[Start of section]

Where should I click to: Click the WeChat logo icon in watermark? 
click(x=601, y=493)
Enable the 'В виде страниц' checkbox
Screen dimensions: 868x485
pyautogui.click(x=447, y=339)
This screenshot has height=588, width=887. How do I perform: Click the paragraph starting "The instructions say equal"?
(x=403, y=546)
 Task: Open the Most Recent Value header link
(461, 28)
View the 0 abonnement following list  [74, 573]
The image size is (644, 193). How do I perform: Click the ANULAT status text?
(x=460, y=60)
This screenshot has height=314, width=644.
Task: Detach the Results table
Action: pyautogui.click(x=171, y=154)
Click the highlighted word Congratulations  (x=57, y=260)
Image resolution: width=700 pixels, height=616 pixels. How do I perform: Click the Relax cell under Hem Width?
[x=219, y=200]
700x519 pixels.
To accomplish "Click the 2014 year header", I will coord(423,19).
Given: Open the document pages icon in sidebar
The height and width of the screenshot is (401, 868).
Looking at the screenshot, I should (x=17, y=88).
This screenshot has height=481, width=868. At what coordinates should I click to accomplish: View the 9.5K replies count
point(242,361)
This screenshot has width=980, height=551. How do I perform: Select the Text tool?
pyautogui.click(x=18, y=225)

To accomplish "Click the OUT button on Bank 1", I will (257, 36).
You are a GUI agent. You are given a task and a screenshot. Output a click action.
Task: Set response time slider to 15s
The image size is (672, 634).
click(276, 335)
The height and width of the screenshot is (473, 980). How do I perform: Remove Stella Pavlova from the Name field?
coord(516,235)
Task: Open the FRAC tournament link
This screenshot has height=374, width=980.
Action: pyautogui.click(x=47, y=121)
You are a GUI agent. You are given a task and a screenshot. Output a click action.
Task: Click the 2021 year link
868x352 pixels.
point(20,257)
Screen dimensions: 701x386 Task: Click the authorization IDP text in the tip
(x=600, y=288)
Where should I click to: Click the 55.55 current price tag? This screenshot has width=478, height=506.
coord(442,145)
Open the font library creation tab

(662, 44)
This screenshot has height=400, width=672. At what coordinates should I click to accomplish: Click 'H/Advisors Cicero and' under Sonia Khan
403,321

[End of section]

**Work instructions:** Write the "Screen dimensions: 701x386" line and all later lines exactly. Stop at the end of the data.

**Reply to the exercise:**
Screen dimensions: 701x386 Task: Click the authorization IDP text in the tip
(x=600, y=288)
Where should I click to: Click the 55.55 current price tag? This screenshot has width=478, height=506.
coord(442,145)
Open the font library creation tab

(662, 44)
This screenshot has height=400, width=672. At what coordinates should I click to accomplish: Click 'H/Advisors Cicero and' under Sonia Khan
403,321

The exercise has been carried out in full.